* [TEXTO DEL DOCUMENTO]
+ + + + +

Publicada en La Nación on line el 17 de enero de 2021.
El discurso de Martín Lousteau en el Senado, la noche que se aprobó la ley del aborto, fue uno de los más coherentes y quizás el que, con una honestidad brutal, puso de manifiesto cuál es el fundamento del aborto como supuesto derecho de las mujeres. Ya desde el principio dejó clara la postura, sin eufemismos, sin pantallas: “Este tema es difícil porque hay un dilema”, afrimó. “Ya se dijo, (por un lado) hay vida y por el otro lado está la autonomía de la mujer que es la potestad de decidir sobre su propio cuerpo y sobre su propia vida”.
El planteo es claro: ya no se trata de si el feto es o no una vida humana. Esa discusión ha quedado zanjada, aunque todavía sigue siendo una excusa o una especie de anzuelo para sumar adeptos desprevenidos a la causa abortista. Pero cualquiera que tenga algo de formación y un poco de honestidad intelectual, sabe que lo que se elimina en un aborto es un ser humano. Ni hablar de los médicos que los llevan a cabo, esos sí que lo saben perfectamente. El propio Lousteau lo reconoce sin ambages: “quienes apoyan la ley sí reconocen el dilema, o alguien genuinamente puede pensar que sabe más y mejor que la mujer o la persona gestante lo que vale la vida que tiene adentro. Claro que los que apoyan la ley reconocen el dilema y lo que queremos hacer es dirimir, decidir, resolver sobre ese dilema que sí existe.”
El dilema a resolver consistiría, entonces, en establecer cuál de los dos derechos debe prevalecer: si el derecho a decidir de la mujer o el derecho a vivir del niño por nacer. Si bien es cierto que no hay derechos humanos absolutos porque el hombre no es un ser absoluto, es evidente que hay derechos que son fundamentales y sin los cuales ningún otro tiene sentido ni sustento. Y, de entre todos, el derecho a la vida es el primero y fundamental, porque ¿cómo podría una mujer tener derecho a decidir si no tuviera primero derecho a vivir? Sobra cualquier explicación.
Por su parte, el derecho a decidir es, por decirlo de algún modo, sumamente lábil. Depende de muchos factores o circunstancias que condicionan o incluso determinan esa capacidad de decidir. No solo los derechos de terceros, sino también las consecuencias que acarrean esas decisiones. Incluso la misma persona puede decidir dos cosas distintas sobre un mismo asunto en diferentes circunstancias.

+ + + + +

* [REGISTROS DE DATOS]

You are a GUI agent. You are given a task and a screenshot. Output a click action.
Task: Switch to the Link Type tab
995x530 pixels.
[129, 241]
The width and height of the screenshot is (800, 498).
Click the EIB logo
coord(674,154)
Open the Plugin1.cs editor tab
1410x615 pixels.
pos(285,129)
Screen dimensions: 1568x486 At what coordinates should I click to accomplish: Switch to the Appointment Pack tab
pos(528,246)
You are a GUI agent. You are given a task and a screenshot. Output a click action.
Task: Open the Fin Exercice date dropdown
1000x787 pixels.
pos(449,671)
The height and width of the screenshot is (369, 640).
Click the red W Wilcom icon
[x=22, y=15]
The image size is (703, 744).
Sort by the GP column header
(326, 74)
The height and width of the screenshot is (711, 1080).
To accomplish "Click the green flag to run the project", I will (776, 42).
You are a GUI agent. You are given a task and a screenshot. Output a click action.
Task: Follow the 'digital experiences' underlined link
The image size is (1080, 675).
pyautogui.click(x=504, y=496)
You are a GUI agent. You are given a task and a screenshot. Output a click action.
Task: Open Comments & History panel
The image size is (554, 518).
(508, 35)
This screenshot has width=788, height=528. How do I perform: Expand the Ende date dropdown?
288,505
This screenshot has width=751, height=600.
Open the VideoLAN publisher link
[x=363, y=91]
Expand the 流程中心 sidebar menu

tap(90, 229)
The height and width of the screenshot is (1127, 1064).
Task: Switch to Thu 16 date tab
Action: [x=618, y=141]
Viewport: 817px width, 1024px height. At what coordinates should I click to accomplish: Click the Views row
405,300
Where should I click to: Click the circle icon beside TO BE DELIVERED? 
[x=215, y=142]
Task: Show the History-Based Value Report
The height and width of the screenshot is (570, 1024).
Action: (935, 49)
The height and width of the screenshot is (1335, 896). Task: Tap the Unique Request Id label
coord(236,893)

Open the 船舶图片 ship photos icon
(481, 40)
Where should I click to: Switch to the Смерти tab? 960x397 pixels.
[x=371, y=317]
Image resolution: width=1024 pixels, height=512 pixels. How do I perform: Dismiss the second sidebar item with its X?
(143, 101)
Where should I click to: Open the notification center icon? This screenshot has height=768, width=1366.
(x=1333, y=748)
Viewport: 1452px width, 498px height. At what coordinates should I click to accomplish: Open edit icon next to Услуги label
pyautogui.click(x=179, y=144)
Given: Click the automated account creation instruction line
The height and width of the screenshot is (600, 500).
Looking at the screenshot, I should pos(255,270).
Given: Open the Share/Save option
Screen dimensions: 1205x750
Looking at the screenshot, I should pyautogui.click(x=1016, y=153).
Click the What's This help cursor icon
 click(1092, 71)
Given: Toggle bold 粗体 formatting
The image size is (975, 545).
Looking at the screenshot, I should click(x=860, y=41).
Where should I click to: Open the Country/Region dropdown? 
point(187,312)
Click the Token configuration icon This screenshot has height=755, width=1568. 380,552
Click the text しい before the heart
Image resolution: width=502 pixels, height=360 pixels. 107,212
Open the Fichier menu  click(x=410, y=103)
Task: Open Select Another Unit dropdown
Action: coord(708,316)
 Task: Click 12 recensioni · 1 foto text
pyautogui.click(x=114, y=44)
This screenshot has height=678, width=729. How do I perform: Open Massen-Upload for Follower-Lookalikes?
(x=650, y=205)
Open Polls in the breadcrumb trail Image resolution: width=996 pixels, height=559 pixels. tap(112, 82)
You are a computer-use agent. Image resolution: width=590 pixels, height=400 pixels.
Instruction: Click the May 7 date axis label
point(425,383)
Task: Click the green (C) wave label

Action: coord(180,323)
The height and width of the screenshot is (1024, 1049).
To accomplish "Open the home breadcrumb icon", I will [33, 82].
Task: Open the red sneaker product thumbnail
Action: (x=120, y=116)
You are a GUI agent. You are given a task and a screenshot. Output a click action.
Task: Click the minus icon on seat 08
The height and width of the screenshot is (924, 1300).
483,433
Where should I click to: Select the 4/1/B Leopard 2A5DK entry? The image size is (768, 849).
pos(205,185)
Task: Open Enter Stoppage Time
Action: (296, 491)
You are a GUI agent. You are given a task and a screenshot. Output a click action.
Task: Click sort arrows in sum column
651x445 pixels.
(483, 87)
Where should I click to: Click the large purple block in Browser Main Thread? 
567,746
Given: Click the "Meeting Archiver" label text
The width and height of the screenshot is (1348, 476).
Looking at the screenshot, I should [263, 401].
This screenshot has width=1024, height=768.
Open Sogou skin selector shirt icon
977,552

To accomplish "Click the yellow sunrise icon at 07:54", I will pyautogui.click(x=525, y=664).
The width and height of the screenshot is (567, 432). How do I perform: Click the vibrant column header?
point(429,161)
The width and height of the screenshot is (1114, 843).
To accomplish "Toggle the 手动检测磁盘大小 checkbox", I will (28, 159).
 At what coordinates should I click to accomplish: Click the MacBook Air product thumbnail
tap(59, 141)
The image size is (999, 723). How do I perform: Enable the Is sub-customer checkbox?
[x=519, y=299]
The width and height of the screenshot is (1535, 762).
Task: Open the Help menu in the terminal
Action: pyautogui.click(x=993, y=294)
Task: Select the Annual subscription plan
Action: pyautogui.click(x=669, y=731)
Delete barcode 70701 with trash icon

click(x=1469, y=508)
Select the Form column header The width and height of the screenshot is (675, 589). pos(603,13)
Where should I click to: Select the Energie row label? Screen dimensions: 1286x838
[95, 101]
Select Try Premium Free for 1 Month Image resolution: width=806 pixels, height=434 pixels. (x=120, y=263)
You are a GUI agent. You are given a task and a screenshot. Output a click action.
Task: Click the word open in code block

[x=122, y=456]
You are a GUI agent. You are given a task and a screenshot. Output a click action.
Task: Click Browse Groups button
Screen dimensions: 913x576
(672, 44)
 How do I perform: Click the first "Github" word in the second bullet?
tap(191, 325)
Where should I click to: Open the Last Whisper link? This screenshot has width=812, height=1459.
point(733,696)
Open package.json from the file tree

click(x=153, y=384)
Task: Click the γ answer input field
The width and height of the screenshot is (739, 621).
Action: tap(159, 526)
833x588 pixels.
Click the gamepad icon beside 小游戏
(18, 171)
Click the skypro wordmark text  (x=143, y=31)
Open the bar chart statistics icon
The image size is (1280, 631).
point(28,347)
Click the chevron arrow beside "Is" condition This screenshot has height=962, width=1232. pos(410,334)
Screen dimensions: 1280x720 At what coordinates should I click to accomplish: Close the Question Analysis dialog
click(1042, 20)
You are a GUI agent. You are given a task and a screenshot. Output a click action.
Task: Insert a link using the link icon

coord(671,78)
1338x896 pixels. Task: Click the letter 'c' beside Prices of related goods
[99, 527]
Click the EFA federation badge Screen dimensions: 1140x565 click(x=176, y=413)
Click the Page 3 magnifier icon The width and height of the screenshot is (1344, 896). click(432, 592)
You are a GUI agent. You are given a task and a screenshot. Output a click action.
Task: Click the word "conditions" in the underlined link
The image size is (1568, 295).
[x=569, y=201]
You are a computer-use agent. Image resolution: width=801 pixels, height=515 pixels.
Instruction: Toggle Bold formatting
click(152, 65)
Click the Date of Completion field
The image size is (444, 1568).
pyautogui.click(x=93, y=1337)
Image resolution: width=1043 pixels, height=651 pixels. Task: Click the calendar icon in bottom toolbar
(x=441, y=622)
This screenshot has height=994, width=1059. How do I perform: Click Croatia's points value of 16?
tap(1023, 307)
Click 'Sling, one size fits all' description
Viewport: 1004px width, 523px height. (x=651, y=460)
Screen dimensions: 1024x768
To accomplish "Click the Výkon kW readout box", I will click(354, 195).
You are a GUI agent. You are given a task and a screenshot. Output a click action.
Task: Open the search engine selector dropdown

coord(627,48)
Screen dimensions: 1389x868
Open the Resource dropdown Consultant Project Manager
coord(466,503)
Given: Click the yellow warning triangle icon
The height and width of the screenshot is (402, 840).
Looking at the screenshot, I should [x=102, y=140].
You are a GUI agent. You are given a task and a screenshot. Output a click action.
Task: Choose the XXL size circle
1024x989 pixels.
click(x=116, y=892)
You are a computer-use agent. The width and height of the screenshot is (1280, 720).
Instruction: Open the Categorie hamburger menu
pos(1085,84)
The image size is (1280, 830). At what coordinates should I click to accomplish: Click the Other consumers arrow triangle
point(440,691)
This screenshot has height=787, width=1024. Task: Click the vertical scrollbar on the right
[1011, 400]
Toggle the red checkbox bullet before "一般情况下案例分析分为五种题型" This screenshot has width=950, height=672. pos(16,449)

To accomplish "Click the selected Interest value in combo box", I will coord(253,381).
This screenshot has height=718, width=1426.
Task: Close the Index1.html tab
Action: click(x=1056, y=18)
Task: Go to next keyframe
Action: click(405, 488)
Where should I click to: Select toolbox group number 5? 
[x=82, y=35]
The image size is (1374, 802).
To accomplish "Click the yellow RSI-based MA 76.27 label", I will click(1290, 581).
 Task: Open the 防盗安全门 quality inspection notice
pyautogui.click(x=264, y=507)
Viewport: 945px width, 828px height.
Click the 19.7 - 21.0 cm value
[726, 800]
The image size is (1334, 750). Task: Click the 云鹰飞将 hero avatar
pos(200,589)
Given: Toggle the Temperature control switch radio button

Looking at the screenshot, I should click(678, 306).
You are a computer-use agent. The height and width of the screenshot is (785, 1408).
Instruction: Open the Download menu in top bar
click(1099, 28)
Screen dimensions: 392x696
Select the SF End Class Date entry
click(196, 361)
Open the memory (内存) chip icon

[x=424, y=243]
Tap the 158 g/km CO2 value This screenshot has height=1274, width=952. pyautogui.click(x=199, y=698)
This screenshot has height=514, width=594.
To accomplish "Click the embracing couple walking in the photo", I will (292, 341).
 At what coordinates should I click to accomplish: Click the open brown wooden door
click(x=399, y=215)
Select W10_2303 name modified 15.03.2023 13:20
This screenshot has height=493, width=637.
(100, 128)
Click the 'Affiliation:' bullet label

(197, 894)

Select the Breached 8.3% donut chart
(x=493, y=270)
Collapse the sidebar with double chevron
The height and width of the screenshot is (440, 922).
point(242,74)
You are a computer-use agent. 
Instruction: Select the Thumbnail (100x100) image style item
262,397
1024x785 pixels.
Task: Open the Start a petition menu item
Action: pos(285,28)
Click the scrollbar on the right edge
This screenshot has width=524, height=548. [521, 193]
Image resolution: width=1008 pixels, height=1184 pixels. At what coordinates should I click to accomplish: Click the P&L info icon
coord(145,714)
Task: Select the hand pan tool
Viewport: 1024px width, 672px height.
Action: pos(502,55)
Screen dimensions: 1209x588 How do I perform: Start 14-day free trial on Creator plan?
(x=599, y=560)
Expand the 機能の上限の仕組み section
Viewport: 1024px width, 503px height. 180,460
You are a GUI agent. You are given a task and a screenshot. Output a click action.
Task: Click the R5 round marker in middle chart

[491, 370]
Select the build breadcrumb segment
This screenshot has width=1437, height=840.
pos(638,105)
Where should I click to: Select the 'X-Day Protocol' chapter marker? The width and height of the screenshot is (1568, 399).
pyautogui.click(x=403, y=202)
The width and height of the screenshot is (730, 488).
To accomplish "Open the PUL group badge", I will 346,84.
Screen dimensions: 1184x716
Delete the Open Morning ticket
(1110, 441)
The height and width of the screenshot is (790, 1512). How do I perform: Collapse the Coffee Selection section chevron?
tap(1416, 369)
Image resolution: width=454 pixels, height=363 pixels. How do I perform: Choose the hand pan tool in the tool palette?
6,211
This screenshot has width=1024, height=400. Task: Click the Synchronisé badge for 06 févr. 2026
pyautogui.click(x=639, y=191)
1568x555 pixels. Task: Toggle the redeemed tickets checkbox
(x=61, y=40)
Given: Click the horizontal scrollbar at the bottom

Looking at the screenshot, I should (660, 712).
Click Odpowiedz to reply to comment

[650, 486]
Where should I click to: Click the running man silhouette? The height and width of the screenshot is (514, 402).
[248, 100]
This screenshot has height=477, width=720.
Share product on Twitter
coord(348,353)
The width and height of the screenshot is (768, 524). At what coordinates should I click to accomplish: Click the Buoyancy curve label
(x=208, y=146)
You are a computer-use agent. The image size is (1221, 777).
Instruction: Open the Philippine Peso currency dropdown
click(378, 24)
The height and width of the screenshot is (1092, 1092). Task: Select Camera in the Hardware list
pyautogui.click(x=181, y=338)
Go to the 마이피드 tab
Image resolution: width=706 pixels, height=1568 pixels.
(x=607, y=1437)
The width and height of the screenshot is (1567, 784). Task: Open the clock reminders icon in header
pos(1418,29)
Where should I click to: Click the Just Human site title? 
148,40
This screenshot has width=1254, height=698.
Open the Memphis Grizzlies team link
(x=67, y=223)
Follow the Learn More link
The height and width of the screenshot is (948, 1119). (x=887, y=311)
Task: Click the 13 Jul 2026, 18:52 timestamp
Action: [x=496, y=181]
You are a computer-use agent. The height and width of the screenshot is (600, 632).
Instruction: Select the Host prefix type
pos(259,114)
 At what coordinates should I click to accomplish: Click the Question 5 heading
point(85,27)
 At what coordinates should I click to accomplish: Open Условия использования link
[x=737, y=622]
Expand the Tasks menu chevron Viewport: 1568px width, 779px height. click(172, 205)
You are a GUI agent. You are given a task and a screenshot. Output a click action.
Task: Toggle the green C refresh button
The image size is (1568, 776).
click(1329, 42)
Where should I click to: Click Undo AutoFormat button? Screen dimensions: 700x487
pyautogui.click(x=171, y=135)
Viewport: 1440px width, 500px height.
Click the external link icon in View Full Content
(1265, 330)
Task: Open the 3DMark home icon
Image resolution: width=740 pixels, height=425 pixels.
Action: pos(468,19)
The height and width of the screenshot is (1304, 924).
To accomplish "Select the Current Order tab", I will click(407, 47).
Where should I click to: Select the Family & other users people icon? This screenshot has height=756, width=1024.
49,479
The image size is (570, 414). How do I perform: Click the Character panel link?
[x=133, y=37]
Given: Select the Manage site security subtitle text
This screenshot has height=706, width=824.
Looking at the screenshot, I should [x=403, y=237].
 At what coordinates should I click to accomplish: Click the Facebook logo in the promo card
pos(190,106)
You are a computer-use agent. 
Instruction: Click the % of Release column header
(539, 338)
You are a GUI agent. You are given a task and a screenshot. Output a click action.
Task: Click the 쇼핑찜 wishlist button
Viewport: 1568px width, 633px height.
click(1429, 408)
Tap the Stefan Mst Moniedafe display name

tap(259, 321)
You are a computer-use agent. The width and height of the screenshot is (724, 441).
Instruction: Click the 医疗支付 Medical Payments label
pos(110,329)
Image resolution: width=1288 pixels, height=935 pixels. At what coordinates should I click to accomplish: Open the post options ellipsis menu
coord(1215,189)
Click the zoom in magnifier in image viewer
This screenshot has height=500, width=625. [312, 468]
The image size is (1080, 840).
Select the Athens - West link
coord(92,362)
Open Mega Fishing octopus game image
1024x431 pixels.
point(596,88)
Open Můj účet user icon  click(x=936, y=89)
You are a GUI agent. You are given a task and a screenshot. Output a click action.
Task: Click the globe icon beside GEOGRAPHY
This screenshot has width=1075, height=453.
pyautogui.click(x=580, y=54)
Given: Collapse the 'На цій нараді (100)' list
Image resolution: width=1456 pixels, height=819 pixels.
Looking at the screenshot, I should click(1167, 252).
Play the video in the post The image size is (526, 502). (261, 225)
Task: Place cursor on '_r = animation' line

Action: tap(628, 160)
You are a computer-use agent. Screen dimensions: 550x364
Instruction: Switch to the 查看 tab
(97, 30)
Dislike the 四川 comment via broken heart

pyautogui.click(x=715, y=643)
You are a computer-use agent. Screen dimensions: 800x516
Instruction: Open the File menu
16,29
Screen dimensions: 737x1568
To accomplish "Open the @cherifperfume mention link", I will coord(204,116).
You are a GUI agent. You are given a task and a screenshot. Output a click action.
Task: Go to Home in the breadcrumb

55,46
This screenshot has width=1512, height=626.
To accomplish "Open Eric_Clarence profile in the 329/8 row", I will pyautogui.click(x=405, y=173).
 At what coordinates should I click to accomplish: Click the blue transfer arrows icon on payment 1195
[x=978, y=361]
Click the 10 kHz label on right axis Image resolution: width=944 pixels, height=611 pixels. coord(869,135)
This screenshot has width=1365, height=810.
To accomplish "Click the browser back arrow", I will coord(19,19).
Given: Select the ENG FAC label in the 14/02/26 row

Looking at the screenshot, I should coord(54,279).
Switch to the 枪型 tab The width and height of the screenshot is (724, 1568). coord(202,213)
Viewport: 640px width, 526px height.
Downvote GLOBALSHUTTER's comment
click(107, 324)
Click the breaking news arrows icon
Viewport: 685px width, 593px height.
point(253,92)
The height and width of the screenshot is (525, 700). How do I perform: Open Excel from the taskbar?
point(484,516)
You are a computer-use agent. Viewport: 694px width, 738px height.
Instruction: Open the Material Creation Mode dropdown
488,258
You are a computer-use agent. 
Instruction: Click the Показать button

+ + + + +

* [TAREA A REALIZAR]
Responda estas preguntas con datos del artículo sobre el discurso de Lousteau:
1. ¿En qué medio y en qué fecha se publicó?
2. ¿Qué dos cosas sitúa Lousteau a cada lado del dilema?
3. ¿Qué derecho se describe como "sumamente lábil"?

* [RESPUESTA]
1. En La Nación on line, el 17 de enero de 2021.
2. Por un lado, la vida; por el otro, la autonomía de la mujer, la potestad de decidir sobre su propio cuerpo y su propia vida.
3. El derecho a decidir.